[Collected data entries]

┄┄┄┄┄┄

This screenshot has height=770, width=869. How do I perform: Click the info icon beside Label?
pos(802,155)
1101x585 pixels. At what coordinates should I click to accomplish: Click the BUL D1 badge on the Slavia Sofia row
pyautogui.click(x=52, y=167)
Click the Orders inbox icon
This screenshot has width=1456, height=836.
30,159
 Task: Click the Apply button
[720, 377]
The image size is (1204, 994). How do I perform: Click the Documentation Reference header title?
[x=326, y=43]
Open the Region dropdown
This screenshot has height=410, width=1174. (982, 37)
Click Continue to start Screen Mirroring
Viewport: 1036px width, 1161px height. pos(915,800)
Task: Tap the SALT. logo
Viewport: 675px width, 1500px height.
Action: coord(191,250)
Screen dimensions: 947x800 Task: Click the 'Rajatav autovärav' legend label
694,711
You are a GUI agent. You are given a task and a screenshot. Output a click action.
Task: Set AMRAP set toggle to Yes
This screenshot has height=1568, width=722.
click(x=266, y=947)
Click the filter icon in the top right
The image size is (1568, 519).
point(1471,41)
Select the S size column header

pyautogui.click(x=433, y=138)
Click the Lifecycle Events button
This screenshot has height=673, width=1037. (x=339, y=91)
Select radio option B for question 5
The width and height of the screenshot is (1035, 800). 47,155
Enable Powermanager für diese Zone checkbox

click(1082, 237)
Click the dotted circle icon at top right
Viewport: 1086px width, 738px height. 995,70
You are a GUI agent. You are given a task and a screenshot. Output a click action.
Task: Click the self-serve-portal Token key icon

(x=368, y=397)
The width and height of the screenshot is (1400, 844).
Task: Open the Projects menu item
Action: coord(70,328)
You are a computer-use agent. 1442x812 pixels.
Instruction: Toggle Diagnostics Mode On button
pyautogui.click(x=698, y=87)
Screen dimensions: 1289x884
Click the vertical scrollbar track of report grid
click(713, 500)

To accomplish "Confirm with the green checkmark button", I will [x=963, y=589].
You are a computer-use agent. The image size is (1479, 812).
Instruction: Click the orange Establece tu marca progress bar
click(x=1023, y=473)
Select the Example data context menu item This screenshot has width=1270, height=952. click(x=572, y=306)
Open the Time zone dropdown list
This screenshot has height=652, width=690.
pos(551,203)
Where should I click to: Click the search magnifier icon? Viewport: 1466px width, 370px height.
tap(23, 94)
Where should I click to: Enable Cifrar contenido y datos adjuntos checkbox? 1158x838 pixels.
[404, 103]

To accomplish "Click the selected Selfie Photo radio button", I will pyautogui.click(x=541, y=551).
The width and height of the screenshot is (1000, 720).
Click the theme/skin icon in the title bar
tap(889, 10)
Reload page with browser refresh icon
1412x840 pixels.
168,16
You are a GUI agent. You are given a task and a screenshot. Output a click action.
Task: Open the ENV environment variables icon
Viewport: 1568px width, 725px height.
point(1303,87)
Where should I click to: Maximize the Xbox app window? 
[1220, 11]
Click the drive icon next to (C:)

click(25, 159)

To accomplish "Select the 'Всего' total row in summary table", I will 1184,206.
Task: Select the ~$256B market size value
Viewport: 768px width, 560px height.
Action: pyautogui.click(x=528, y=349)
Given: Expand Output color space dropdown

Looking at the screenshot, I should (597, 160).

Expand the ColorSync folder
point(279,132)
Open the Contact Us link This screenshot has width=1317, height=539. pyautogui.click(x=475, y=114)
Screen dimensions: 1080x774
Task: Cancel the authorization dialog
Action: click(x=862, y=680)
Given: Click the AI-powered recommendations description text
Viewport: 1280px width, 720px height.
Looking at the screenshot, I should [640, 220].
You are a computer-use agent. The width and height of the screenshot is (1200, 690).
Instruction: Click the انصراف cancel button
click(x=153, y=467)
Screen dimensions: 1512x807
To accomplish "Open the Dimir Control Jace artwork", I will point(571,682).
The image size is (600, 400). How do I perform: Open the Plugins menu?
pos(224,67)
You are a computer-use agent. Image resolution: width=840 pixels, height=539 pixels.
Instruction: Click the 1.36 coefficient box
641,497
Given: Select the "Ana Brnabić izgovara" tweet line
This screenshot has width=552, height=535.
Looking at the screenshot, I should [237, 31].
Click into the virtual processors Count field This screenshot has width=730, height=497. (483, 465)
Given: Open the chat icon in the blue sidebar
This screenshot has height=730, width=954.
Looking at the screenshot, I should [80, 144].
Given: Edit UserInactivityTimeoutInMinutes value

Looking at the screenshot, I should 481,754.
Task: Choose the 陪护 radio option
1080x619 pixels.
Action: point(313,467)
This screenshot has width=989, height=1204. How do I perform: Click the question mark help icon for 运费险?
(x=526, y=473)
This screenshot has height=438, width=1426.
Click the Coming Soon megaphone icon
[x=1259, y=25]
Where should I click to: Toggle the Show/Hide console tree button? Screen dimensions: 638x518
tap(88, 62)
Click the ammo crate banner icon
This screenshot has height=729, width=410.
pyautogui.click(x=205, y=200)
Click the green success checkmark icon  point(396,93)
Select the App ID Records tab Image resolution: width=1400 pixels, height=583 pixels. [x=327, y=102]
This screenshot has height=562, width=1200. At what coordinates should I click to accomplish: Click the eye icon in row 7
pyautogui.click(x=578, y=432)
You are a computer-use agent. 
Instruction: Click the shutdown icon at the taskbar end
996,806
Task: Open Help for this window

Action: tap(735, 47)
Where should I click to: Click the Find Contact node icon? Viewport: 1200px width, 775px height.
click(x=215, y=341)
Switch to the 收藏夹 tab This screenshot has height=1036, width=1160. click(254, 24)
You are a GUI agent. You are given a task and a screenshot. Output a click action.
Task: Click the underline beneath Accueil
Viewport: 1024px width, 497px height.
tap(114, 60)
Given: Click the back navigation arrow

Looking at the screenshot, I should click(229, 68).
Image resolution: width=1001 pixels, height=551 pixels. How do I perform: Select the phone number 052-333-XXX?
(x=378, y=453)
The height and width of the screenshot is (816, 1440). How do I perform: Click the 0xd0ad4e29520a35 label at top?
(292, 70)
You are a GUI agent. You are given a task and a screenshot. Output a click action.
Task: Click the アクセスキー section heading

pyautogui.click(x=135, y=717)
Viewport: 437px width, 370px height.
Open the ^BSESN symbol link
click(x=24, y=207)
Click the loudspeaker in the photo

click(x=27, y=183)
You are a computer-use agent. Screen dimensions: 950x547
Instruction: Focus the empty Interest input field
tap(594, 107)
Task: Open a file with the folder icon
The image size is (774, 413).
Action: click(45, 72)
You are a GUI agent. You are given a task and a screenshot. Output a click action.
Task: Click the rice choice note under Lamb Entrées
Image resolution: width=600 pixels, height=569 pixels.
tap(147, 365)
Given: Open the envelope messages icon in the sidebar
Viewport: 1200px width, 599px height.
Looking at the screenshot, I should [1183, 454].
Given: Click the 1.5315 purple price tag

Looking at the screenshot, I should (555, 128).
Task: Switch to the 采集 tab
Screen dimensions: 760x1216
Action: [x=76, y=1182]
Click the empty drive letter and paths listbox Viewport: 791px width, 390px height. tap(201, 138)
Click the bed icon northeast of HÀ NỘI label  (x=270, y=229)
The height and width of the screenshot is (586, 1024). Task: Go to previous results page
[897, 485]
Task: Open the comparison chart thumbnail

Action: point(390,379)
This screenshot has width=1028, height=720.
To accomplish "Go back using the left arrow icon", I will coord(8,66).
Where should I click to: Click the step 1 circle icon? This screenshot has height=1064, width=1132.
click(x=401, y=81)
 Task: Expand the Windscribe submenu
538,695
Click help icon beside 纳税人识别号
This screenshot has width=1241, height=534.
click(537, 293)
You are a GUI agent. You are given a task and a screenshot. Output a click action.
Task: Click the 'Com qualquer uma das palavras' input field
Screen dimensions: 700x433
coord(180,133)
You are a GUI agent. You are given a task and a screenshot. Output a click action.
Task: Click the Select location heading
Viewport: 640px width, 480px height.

┄┄┄┄┄┄

What to produce →
Look over the entries above. Copy every line that contains the word "will".

Output of the exercise →
To accomplish "Confirm with the green checkmark button", I will [x=963, y=589].
To accomplish "Click the selected Selfie Photo radio button", I will pyautogui.click(x=541, y=551).
To accomplish "Select the 'Всего' total row in summary table", I will 1184,206.
To accomplish "Open the Dimir Control Jace artwork", I will point(571,682).
To accomplish "Go back using the left arrow icon", I will coord(8,66).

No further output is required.